TEXTO A REVISAR:
□ □ □ □

#LordAudi tiene razón en algo

En que es México y nada va a pasar. Pero ¿A qué se refiere con esto exactamente?

El sujeto en cuestión, cuyo supuesto nombre es Rafael Márquez Gasperín, atropelló a un ciclista mientras estaba en un carril exclusivo. No conforme empujó a un policía, quien evidentemente evitó usar la fuerza contra él y se dio a la fuga. Los hechos son ampliamente conocidos por el video que circula en internet y las distintas versiones sobre su nombre, procedencia e incluso su supuesto domicilio.

Supongamos que la cosa hubiera sido al revés: un ciclista mamón y de varo es atropellado por algún cafre (sea un microbusero o un particular) SIN varo. Seguro no lo veríamos viralizado pero el sospechoso podría terminar acusado de intento de asesinato o algo por el estilo. “Las cárceles están llenas de inocentes (pobres)” para ajustar el refrán popular. La justicia, o mejor dicho, el sistema de justicia mexicano opera a contentillo y por dinero, eso no es novedad.

Entonces, el #LordAudi estaría en lo correcto al decir que no hay bronca: es decir, con influencias y dinero probablemente ni siquiera tenga que pisar el ministerio público, juzgado o lo que sea. Por otro lado, el escarnio público gracias a las redes sociales es un mecanismo que muchas personas han utilizado para denunciar y lograr que se castigue a prácticamente quien sea; incluso personas poderosas, cosa que no pasaría de otra forma.

Esto tiene al menos dos aristas: 1) lograr el castigo a criminales o infractores mediante la denuncia en redes sociales puede lograr su objetivo, pero la resolución de los casos puede resultar meramente ornamental, es decir, se hace para acallar los reclamos y que todo siga igual, sin un cambio profundo en las instituciones de procuración de justicia, 2) al someter a la opinión pública los escándalos de este tipo, las opiniones se polarizan y se corre el riesgo de ser injustos con los culpables (sí, también tienen derechos), es decir, se castiga una injusticia con otra.

□ □ □ □

Repite completo el texto de arriba sobre el #LordAudi, sin cambiarle ni una palabra.

□ □ □ □

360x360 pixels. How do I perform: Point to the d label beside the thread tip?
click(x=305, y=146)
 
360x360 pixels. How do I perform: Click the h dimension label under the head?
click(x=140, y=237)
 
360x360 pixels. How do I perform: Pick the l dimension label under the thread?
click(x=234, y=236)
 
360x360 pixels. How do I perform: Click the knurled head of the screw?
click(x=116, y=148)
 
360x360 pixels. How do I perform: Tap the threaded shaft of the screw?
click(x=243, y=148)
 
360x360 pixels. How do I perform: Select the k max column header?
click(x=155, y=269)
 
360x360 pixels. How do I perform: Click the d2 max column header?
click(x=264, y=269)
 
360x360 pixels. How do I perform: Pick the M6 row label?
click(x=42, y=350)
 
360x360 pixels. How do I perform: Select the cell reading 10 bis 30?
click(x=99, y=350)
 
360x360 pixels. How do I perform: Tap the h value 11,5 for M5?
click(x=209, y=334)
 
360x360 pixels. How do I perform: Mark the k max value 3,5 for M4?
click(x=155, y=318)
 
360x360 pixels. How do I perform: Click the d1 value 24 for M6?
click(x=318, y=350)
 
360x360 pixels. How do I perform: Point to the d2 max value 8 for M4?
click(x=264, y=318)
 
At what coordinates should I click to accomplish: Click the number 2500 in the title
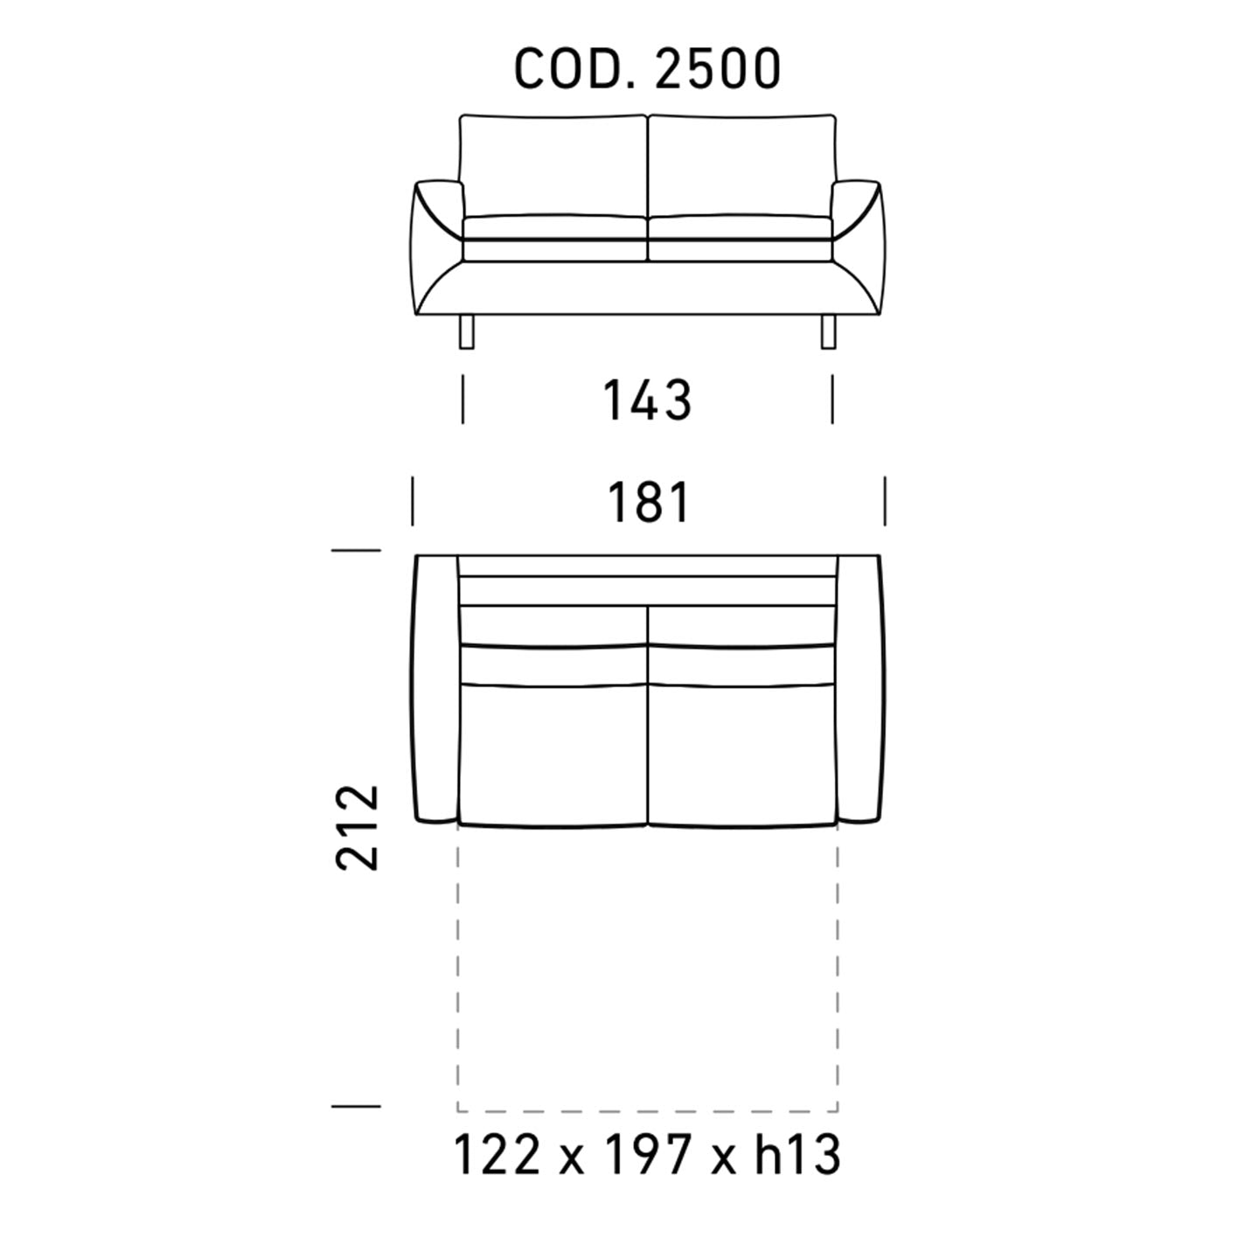[x=718, y=69]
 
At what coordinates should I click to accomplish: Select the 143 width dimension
[x=646, y=400]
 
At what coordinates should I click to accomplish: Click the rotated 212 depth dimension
[x=357, y=827]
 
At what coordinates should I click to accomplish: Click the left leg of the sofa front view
[x=467, y=331]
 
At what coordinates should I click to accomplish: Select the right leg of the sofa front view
[x=828, y=331]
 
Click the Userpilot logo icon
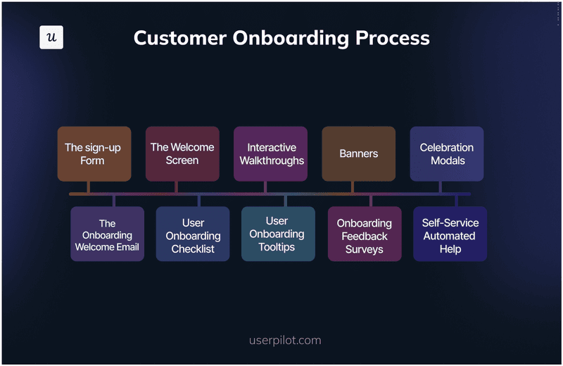pyautogui.click(x=51, y=37)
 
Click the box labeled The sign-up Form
pyautogui.click(x=94, y=154)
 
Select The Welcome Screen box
pyautogui.click(x=182, y=154)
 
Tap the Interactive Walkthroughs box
pyautogui.click(x=271, y=154)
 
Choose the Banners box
pyautogui.click(x=359, y=154)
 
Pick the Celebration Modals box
pyautogui.click(x=447, y=154)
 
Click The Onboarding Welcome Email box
pyautogui.click(x=107, y=234)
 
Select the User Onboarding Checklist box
pyautogui.click(x=193, y=234)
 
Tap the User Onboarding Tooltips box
pyautogui.click(x=277, y=234)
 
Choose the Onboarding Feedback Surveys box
pyautogui.click(x=365, y=234)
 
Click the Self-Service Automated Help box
pyautogui.click(x=450, y=234)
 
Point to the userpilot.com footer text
pyautogui.click(x=285, y=341)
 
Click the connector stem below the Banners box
pyautogui.click(x=353, y=187)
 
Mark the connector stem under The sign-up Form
pyautogui.click(x=88, y=187)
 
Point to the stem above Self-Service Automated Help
pyautogui.click(x=456, y=201)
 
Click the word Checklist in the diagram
pyautogui.click(x=193, y=249)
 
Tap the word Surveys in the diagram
pyautogui.click(x=365, y=249)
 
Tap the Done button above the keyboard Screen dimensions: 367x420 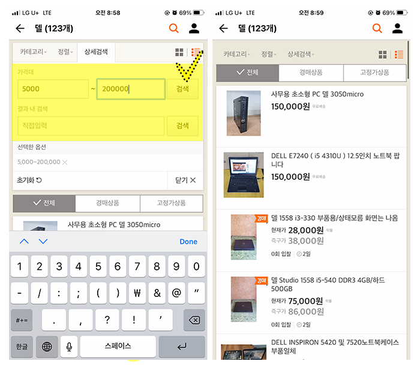(188, 242)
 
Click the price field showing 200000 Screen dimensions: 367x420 (130, 89)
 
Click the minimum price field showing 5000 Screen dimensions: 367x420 (53, 89)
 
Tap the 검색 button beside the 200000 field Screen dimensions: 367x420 (182, 89)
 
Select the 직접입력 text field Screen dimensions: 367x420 (91, 126)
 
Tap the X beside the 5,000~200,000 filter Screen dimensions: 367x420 (65, 162)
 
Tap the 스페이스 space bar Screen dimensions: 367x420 (118, 347)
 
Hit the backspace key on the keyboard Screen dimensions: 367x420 (194, 320)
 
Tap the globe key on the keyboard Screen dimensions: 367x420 (47, 347)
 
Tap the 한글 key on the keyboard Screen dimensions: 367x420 (21, 347)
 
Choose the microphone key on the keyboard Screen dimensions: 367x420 (69, 347)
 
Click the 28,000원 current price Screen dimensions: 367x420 (306, 230)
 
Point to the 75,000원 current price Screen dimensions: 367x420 (306, 301)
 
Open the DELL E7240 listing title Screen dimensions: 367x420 (335, 160)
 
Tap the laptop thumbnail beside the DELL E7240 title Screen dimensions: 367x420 (243, 175)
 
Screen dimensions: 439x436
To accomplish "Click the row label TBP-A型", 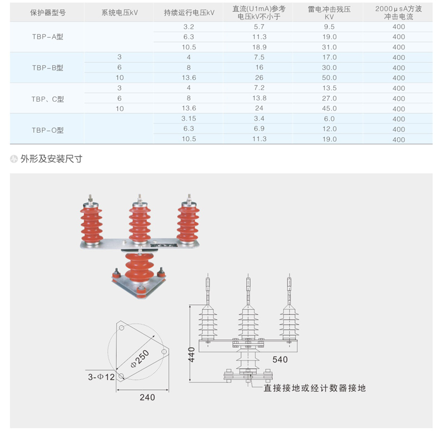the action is (x=48, y=37).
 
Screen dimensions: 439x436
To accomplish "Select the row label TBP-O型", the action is (x=48, y=130).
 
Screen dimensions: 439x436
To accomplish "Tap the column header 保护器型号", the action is (x=48, y=13).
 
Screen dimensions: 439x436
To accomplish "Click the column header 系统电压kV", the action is (x=119, y=13).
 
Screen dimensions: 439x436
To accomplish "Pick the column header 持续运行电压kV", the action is (x=189, y=13).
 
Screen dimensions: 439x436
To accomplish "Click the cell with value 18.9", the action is (x=260, y=47).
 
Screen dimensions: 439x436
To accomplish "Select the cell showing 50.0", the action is (x=329, y=78).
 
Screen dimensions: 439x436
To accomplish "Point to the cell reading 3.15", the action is (x=189, y=118).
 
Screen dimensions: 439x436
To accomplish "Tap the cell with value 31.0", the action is (x=329, y=47).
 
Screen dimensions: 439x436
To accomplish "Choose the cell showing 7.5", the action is (x=260, y=57).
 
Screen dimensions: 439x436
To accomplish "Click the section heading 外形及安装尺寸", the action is (x=51, y=159).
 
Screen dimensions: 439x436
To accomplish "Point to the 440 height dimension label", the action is (x=192, y=354).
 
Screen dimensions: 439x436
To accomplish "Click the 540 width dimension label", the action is (x=280, y=359).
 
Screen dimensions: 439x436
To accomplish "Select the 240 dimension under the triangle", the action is (x=147, y=397).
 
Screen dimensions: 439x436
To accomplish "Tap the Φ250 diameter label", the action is (x=139, y=359).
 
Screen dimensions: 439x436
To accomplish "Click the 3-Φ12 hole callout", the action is (x=101, y=377).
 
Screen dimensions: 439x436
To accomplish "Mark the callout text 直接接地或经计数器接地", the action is (x=315, y=388).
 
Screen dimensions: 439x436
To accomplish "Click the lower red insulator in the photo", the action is (x=139, y=267).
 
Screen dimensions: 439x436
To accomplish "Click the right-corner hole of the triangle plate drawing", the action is (x=164, y=351).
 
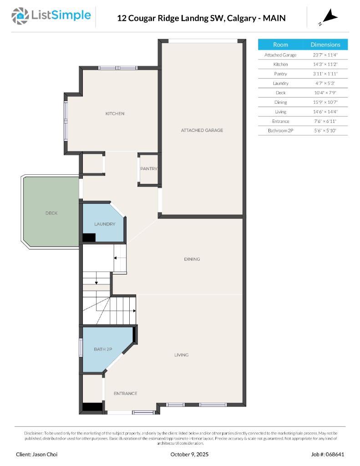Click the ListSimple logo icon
20,16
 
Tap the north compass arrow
330,18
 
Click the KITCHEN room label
115,114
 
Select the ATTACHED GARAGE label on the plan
202,130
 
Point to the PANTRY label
149,169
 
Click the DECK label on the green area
51,213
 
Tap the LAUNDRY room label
105,224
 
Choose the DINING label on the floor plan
192,259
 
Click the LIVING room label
181,355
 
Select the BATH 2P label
103,349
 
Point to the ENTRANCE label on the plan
125,394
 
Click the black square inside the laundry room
88,238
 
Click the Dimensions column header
325,45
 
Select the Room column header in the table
280,45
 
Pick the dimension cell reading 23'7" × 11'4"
325,55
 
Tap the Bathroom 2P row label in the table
280,131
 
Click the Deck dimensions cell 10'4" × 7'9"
325,93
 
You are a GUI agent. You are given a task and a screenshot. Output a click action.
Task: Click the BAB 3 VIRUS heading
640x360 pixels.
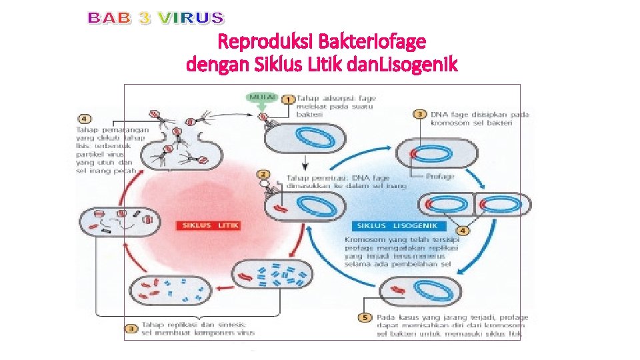coord(157,18)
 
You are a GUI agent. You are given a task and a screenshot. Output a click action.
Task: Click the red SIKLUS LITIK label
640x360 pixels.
coord(207,225)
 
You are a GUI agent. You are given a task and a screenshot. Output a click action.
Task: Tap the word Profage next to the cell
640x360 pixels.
coord(440,177)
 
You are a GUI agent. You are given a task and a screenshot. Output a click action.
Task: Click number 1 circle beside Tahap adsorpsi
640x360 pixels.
coord(289,99)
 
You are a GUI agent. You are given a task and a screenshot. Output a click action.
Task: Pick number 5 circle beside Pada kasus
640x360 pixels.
coord(365,317)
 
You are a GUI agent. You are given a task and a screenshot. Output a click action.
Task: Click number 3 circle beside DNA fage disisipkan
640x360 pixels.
coord(419,114)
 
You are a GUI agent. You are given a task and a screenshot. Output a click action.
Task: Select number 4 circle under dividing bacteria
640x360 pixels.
coord(462,231)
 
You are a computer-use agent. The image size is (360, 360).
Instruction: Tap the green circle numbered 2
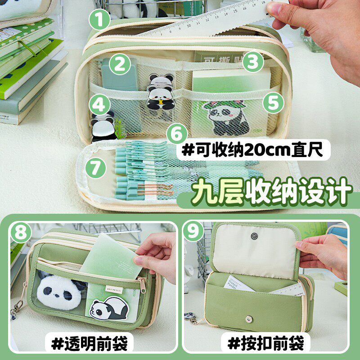(119, 64)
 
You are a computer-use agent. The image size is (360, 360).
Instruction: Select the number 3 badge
(253, 61)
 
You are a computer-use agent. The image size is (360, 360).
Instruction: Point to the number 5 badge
(272, 103)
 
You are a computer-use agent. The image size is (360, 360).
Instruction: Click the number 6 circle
(178, 134)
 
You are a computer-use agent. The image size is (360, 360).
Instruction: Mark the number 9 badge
(195, 233)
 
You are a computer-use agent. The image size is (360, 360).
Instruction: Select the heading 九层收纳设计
(270, 192)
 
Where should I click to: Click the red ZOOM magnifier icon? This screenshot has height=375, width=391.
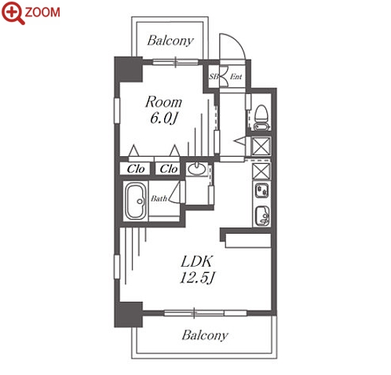[13, 13]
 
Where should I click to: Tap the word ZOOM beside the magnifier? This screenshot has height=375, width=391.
[42, 13]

□ □ □ □

TU RESPUESTA:
#LordAudi tiene razón en algo

En que es México y nada va a pasar. Pero ¿A qué se refiere con esto exactamente?

El sujeto en cuestión, cuyo supuesto nombre es Rafael Márquez Gasperín, atropelló a un ciclista mientras estaba en un carril exclusivo. No conforme empujó a un policía, quien evidentemente evitó usar la fuerza contra él y se dio a la fuga. Los hechos son ampliamente conocidos por el video que circula en internet y las distintas versiones sobre su nombre, procedencia e incluso su supuesto domicilio.

Supongamos que la cosa hubiera sido al revés: un ciclista mamón y de varo es atropellado por algún cafre (sea un microbusero o un particular) SIN varo. Seguro no lo veríamos viralizado pero el sospechoso podría terminar acusado de intento de asesinato o algo por el estilo. “Las cárceles están llenas de inocentes (pobres)” para ajustar el refrán popular. La justicia, o mejor dicho, el sistema de justicia mexicano opera a contentillo y por dinero, eso no es novedad.

Entonces, el #LordAudi estaría en lo correcto al decir que no hay bronca: es decir, con influencias y dinero probablemente ni siquiera tenga que pisar el ministerio público, juzgado o lo que sea. Por otro lado, el escarnio público gracias a las redes sociales es un mecanismo que muchas personas han utilizado para denunciar y lograr que se castigue a prácticamente quien sea; incluso personas poderosas, cosa que no pasaría de otra forma.

Esto tiene al menos dos aristas: 1) lograr el castigo a criminales o infractores mediante la denuncia en redes sociales puede lograr su objetivo, pero la resolución de los casos puede resultar meramente ornamental, es decir, se hace para acallar los reclamos y que todo siga igual, sin un cambio profundo en las instituciones de procuración de justicia, 2) al someter a la opinión pública los escándalos de este tipo, las opiniones se polarizan y se corre el riesgo de ser injustos con los culpables (sí, también tienen derechos), es decir, se castiga una injusticia con otra.